UK inflation experienced a sharper-than-expected decline to 2.8 percent in February, providing a boost to Chancellor Rachel Reeves as she prepared for a crucial Spring Statement. The Office for National Statistics (ONS) reported on Wednesday that the annual increase in consumer prices fell below the 2.9 percent forecast by economists surveyed by Reuters, and was a decrease from the 3 percent recorded in January.
The reduction was largely attributed to a decline in clothing prices, which saw a 0.6 percent drop over the 12 months leading up to February. Services inflation, which serves as an essential indicator of underlying price pressures for rate setters, remained steady at 5 percent in February, contrary to economists’ predictions of a decrease to 4.9 percent.
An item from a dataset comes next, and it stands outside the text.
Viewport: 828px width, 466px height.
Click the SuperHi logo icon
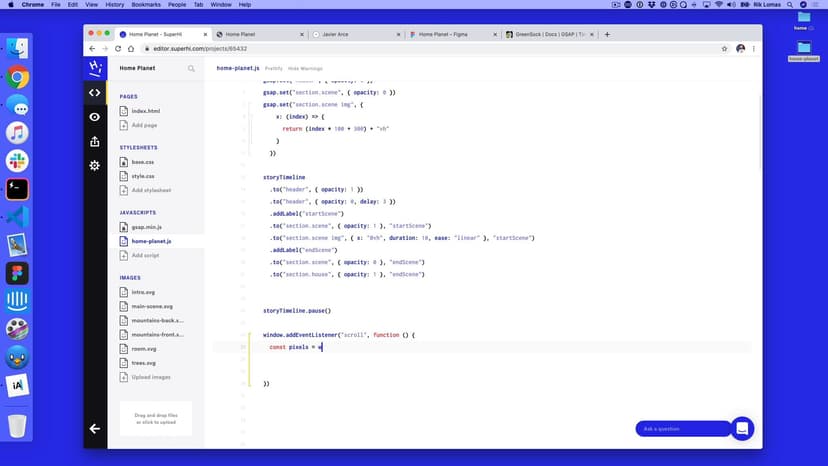(x=95, y=68)
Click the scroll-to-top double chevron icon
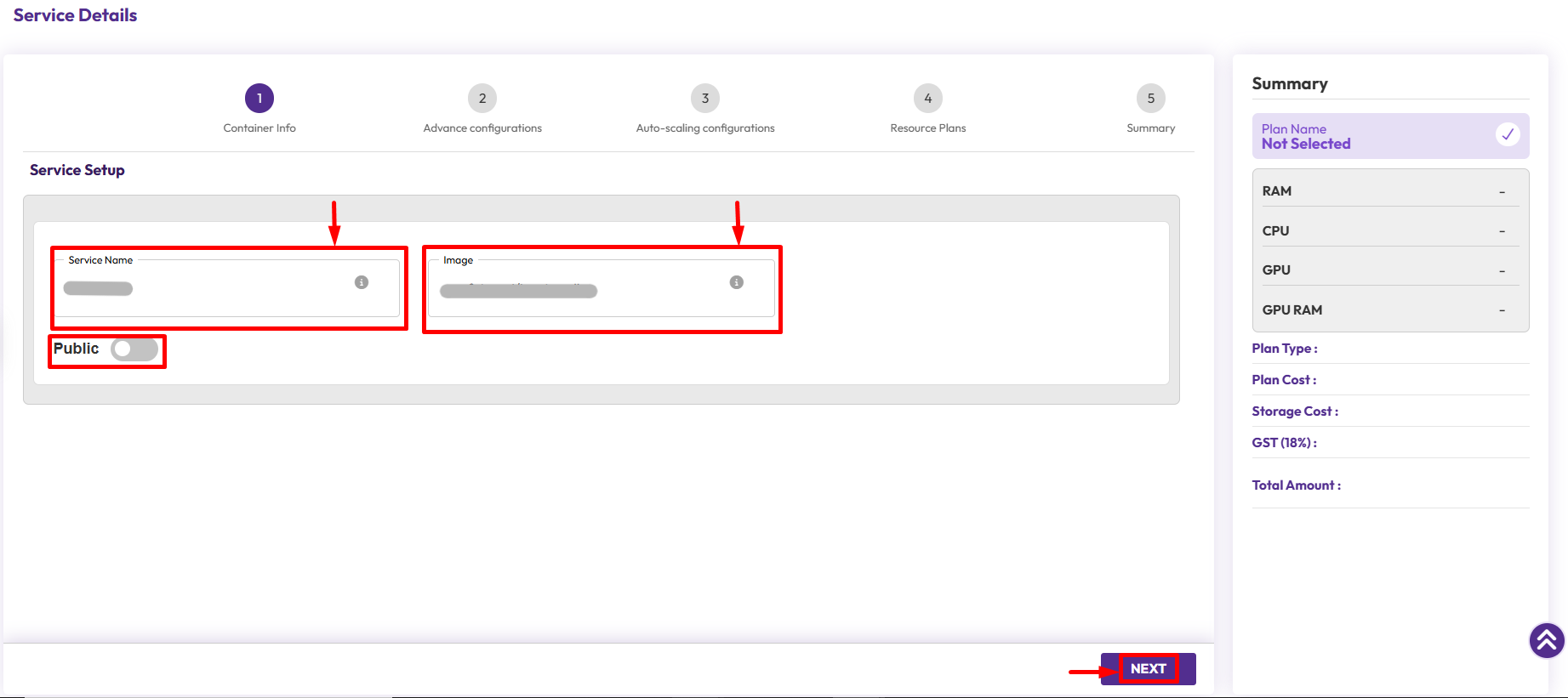Screen dimensions: 1568x698 point(1546,640)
Sustained price pressures have influenced the Bank of England’s decision to adopt a “gradual” strategy for reducing interest rates, despite sluggish growth. Last week, the rates were maintained at 4.5 percent. Joe Nellis, an economic adviser at MHA, an accountancy firm, noted that while the reduction in headline inflation was a welcome development for the government, it was unlikely to alter the BoE’s gradual approach to rate cuts.
Following the ONS data release, the pound decreased by 0.3 percent to $1.290, and the yield on the rate-sensitive two-year gilt dropped by 0.04 percentage points to 4.26 percent. Traders increased their expectations that the BoE would implement two additional quarter-point rate cuts this year, with probabilities rising from 60 percent to 75 percent, as indicated by the swaps market.
These inflation figures emerged as Reeves prepared to announce over £10 billion in spending cuts later in the day. This move aims to address a deficit in public finances, exacerbated by weak growth and rising borrowing costs.